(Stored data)
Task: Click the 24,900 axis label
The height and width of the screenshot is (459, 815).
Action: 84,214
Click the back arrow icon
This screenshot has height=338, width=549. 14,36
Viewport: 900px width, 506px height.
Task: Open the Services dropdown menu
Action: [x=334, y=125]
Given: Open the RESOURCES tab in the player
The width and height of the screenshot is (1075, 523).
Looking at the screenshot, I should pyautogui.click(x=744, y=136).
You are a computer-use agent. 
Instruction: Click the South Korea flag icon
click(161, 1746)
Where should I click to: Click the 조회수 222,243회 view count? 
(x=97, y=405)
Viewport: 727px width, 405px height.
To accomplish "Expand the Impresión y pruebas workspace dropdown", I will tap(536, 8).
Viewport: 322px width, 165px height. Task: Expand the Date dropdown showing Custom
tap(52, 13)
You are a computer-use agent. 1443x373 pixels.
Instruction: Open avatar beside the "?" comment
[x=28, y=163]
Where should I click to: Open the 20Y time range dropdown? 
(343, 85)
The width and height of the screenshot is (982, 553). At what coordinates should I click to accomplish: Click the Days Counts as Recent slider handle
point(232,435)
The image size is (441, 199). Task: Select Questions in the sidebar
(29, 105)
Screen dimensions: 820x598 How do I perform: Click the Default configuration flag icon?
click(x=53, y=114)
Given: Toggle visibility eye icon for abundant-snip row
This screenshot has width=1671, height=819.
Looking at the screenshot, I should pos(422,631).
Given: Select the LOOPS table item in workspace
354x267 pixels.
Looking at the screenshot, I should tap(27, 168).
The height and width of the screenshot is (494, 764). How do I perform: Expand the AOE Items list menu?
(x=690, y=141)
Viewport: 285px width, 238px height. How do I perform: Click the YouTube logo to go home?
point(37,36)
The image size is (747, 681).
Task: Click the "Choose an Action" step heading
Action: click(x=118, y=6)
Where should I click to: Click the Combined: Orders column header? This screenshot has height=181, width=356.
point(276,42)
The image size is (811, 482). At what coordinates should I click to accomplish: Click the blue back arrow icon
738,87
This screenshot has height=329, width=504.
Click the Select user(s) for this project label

Your objective:
If a line in the data above contains the string "computer", count it; then state only the total.

Exercise result:
2